There are famous sausage varieties from all over the world. Apart from the common pork and beef choices, poultry, fish, venison, and even offal and blood can be stuffed into casings. Undergoing processes like drying, curing and steaming to create a plump and colourful sausage.

Here are 5 different sausages from across the globe:

Argentina – Salchicha parrillera

Salchicha parrillera

Salchicha parrillera, as known as parrillera sausage, is a type of sausage commonly used in Argentine cuisine, particularly for grilling.

It is flavourful and made from a mixture of ground beef and pork, seasoned with various herbs and spices such as garlic, oregano and cumin.

Salchicha parrillera is typically elongated and has a coarse texture. It is often enjoyed as part of an Argentina barbecue or used in sandwiches. 

German Sausage – Bratwurst

Bratwurst - German Sausage

Bratwurst is a type of German sausage. It translates to ‘grilled sausage’ in English.

It is typically made from pork, beef, or a combination of both. The meat is seasoned with a variety of species such as salt, pepper, nutmeg, ginger, and herbs.

Traditionally, bratwurst sausages are grilled or pan-fried until they develop a crispy and browned exterior. 

Northern Thailand – Sai Ua

Sai ua

Sai Ua, known as ‘northern Thai sausage’, is a traditional sausage from the northern region of Thailand. It is flavourful and aromatic with a unique blend of herbs and spices.

Sai Ua is typically made from ground pork, which is mixed with a variety of ingredients to create its distinctive flavour. The main ingredients include lemongrass, kaffir lime leaves, garlic, shallots, and chilli peppers.

It is commonly enjoyed as a street food snack or served as part of a meal in Thai cuisine. 

England – Black pudding 

Black pudding 

Black pudding, also known as blood pudding, is a type of sausage made from cooked blood, typically from pigs or cows, combined with a filler such as oatmeal, barley, or bread crumbs.

It is a traditional dish in various cuisines, including British, Irish, and Scottish. The blood gives black pudding its distinct dark colour.

They are often flavoured with a combination of herbs, spices, and seasonings. Common ingredients include onions, garlic, pepper, salt and various herbs. The taste and texture of black pudding can be rich, savoury and slightly earthy.

It is commonly served as part of a traditional breakfast. 

South Korea – Sundae sausage 

Sundae sausage

Sundae sausage, as known as Korean blood sausage, is a traditional Korean dish made from pig intestines stuffed with a mixture of ingredients including pig’s blood, glass noodles, glutinous rice, and various seasonings.

They are commonly enjoyed with a spicy dipping sauce made from Korean red chilli paste, soy sauce, and sesame oil.

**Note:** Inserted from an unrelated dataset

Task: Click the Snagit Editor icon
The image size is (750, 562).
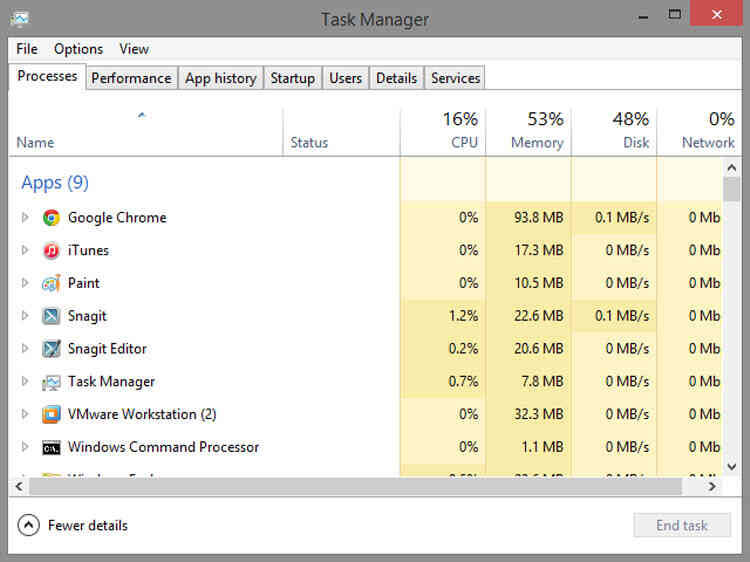Action: pyautogui.click(x=52, y=349)
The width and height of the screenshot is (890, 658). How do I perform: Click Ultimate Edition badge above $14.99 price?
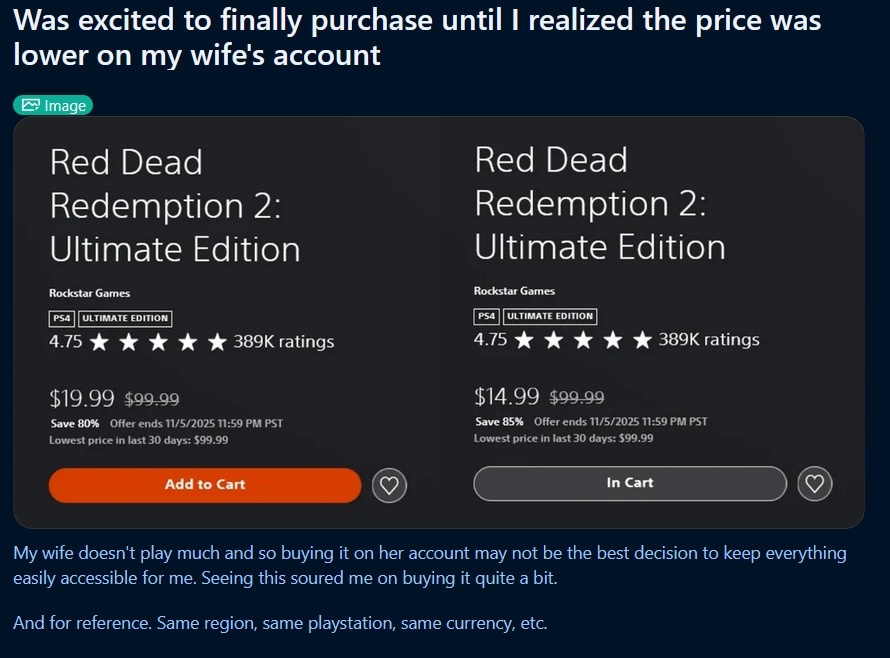pyautogui.click(x=550, y=316)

The texture of sundae sausage is soft and chewy, with a rich and savoury flavour from the combination of ingredients, particularly pig’s blood.

They are popular street food and can be found at markets.

Overall, beside those introduced above, there are still a variety of sausages from around the world, for example, Salami from Italy, Longganisa from Philippines, Chorizo from Mexico and Lap Cheong from China.